Formats accepted: Data formats accepted for deposit by the repository. Common file formats will usually be abbreviated by the file extension i.e. .xlsx, .csv. These may include proprietary or uncommon file formats from software specific to one discipline.
Persistent identifiers: Persistent identifiers are registered unique strings (numbers or alphanumeric) that allow your deposit to be referenced easily. Notes in this field indicate if the repository provides the service of assigning identifiers, or gives you a place to store a persistent identifier you have created.
- DOI: Digital Object Identifier is a persistent unique identifier assigned by a registration agency to a digital object. Because DOIs are registered, if the content changes location, the DOI will still be "resolvable", that is, it will still link to the content.
- ARK: Archival Resource Key is a persistent URL assigned by one of several registered naming authorities, following the ARK schema.

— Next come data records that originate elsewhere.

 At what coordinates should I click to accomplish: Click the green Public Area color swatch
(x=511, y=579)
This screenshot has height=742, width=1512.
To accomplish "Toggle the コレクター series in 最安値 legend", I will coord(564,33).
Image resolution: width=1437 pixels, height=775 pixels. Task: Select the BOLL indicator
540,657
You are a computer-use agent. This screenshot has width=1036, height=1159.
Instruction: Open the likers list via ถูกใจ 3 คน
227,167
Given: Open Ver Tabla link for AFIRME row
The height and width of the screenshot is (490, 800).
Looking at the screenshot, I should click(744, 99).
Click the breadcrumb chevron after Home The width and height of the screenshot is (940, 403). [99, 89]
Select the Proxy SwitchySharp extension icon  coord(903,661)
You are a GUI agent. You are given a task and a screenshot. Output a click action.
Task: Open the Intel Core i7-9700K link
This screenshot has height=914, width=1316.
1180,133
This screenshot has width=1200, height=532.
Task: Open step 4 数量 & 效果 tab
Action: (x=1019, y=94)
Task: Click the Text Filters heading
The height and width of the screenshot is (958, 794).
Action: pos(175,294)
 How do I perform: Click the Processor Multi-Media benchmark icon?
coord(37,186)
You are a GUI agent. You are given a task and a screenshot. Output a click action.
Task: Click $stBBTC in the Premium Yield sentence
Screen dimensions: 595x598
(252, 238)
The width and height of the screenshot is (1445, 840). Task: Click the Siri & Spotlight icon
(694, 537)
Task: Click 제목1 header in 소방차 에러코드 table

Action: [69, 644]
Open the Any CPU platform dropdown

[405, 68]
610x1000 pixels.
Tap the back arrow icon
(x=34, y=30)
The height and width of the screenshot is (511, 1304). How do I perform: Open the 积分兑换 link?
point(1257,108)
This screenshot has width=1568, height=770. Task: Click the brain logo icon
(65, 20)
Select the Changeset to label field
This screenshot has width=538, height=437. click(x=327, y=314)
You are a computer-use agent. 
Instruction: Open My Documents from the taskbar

Access options :The repository may allow you to control who and when data can be found, viewed, etc. Embargo periods may be an option to allow for data to be hidden for a specific amount of time.
Licenses available:Types of licenses that the repository enables you to apply to your data. Licenses specify the permitted use and/or reuse of data. They do not control who can view or access your data (see below under "Access options.")
For more information about choosing licences for your data the Digital Curation Centre has an excellent guide: http://www.dcc.ac.uk/resources/how-guides/license-research-data . Generally, datasets created by Federal employees in the course of their duties are considered to be in the Public Domain (with some exceptions). The most common types of licenses available are Creative Commons (CC) licenses, but many repositories offer software licenses (MIT, GNU) that may be more appropriate for code associated with datasets.
- CC-O License: Creative Commons Zero https://creativecommons.org/choose/zero/ Waive all copyright and related or neighboring rights that you have over the work
- CC-BY-NC License: Creative Commons Attribution - NonCommercial
- CC-BY-ND License: Creative Commons Atribution -NoDerivatives
Versioning : Does the repository offer automatic versioning of data when deposited? Versioning can be important for datasets that are periodically updated. Some repositories may provide automatic versioning or version control that help clarify which datasets were used to produce which outputs (publications, etc.).
Usage Statistics: Repositories may provide statistics on the use of the materials in the respository. This may include information on individual datasets, such as downloads and views.